_EXTRACT TO READ_:
╭──

Prominent religious scholars and opinion leaders from 60 countries discussed possible ways, by a close examination of Prophet Muhammad's methods and mentality, to grapple with the current political and social crises that have shattered Muslim states and severely tested the stability and social peace among different Muslim groups.
Turkish Deputy Prime Minister Bekir Bozdağ, Religious Affairs Directorate President Mehmet Görmez and India New Delhi Islamic Center President Maulana Wahiduddin Khan delivered speeches at the opening ceremony of the symposium which kicked off Saturday.
Görmez said Muslims need to rethink along the path of Prophet and his “sunnah” (anything the Prophet said, did or approved of) to find relevant solutions to problems that Muslims have to deal with.
Görmez underlined that the Prophet’s sunnah paves the way for a unity in thought, feeling and praying among Muslims in the Islamic world regardless of where they live. According to him, the Sunnah is the common ground for all Muslims and defies the difference in race, color, skin and geography.
He argued the most lamentable problem that Muslims face today is the inability to compromise the Prophet’s models and thoughts to the conditions of the modern age in order to solve the social issues and problems that seriously threaten social peace in Muslim societies.
The issue of racism and sectarian divide was one of the topics that was touched on in the symposium. Turkey’s deputy prime minister lamented the fact the most severest problem of the Muslim world is racism, which has created social squabbles among Muslim communities and many people have died as result of this sectarian strife.
Bozdağ recalled that the sectarian divide has caused great pain and many undesirable events across the Muslim world in the past. He urged Islamic scholars to a play more effective role in the prevention of sectarianism and racism in the Muslim world to avert the possibility of further clashes between communities and to preserve peace.
Gülen movement resembles way of Prophet and his companions
On the second day of “Solutions to social problems from the Path of the Prophet,” a wide range of Muslim academics discussed the role of Islamic teachings in contemporary politics and society.

╰──

_PROVIDED MATERIAL_:
╭──

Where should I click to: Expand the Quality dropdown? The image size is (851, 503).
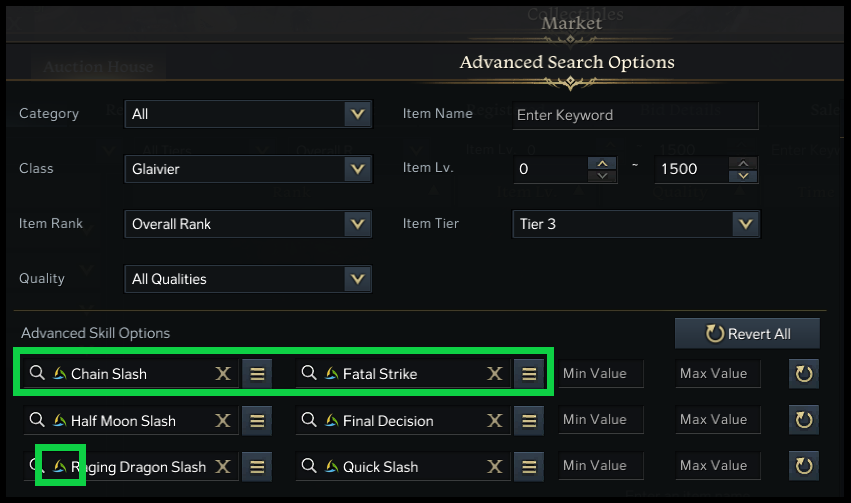pos(357,279)
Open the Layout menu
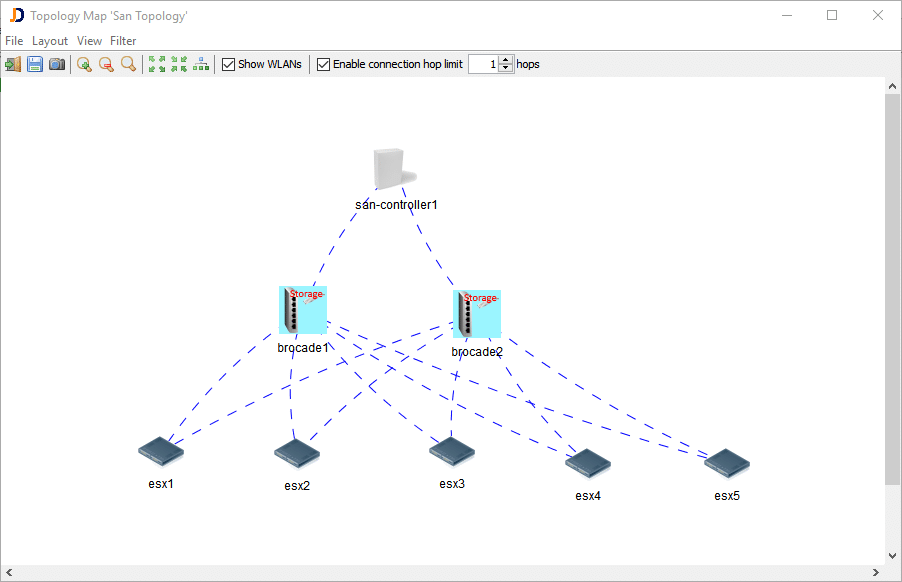 click(x=50, y=41)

╰──

Continue the news report on the symposium of Muslim scholars, picking up right after its final sentence.

_ANSWER TO THE PROBLEM_:
Meanwhile, keynote speaker Prof. Dr. Abdunnasır Ebu’l Basal expressed his belief in Islam’s power to promote fellowship among people of different nations and faiths, stating, “In Muslim societies, those who are proud of their roots or nationality over Islam, this has nothing to do with religion. To God, all are brothers in faith.”
Prof. Halil Nahvi of Mauritania meanwhile stated that the fellowship he wanted to see between Islamic communities and between Islam and other faiths was being accomplished through the efforts of Islamic scholar Fetullah Gülen. “You’re doing important services with the conferences, religious schools and primary schools you’ve opened across the globe,” Nahvi said. He added that Gülen’s teachings ought to be looked at as an important model for inter- and intra-faith dialogue.
Speaking during the symposium, Mevlana Wahiduddin Khan argued that Gülen has become a source of inspiration for millions of people. Khan said Fethullah Gülen has realized what the requirements of the modern age are and raised a new generation of Muslims who have common characteristics of the sahabe (companions of Prophet Muhammad).
“Turks have been doing what sahabe did in the seventh century. I saw what they did across the world and became happy,” he said as he expressed his optimism and hopes for the future.
“The most important mission [for Muslims] is to rediscover the significance of the Holy Quran. Mr. Gülen began his movement with the guidance of the Quran,” he said.
“During my visit to Turkey, I met with many people who are inspired by him [Gülen]. I noticed educational institutions that are doing great things across the world and making efforts in the medical field. What they [the Gülen movement] have been doing across the world is great and indefinable,” Khan added. Nearly 1,200 religious scholars, opinion leaders and academic from more than 60 counties attended the symposium.